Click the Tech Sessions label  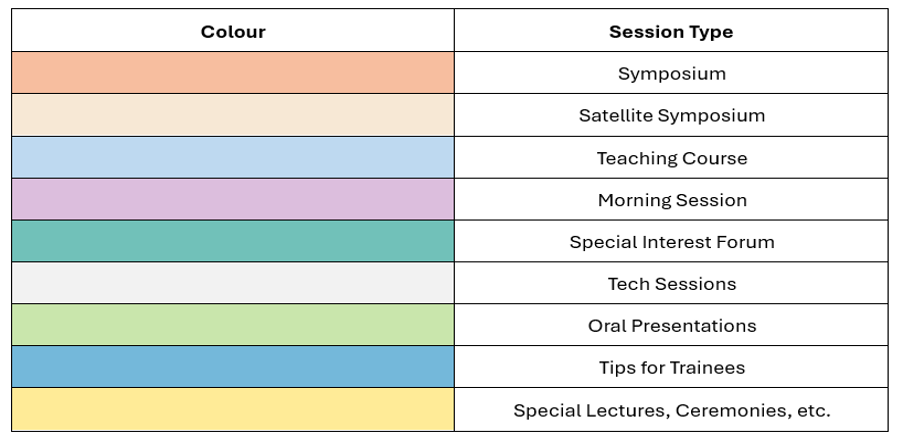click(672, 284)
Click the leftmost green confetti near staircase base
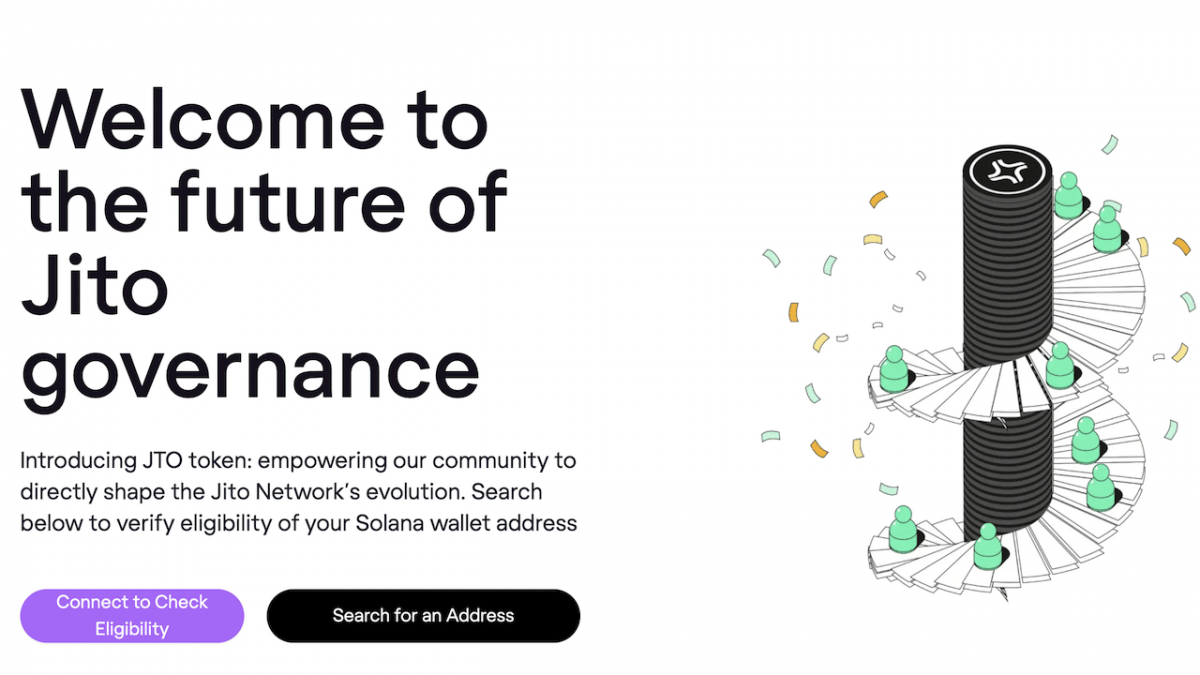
--
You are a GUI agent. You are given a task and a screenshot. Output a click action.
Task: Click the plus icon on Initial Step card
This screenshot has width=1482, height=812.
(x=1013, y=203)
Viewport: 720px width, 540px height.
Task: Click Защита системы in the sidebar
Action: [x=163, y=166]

Assigned task – Your answer should consist solely of the lines above from the line with "You are a GUI" to the line with "Task: Click the", both included, reproduced exactly.

Exercise output –
You are a GUI agent. You are given a task and a screenshot. Output a click action.
Task: Click the plus icon on Initial Step card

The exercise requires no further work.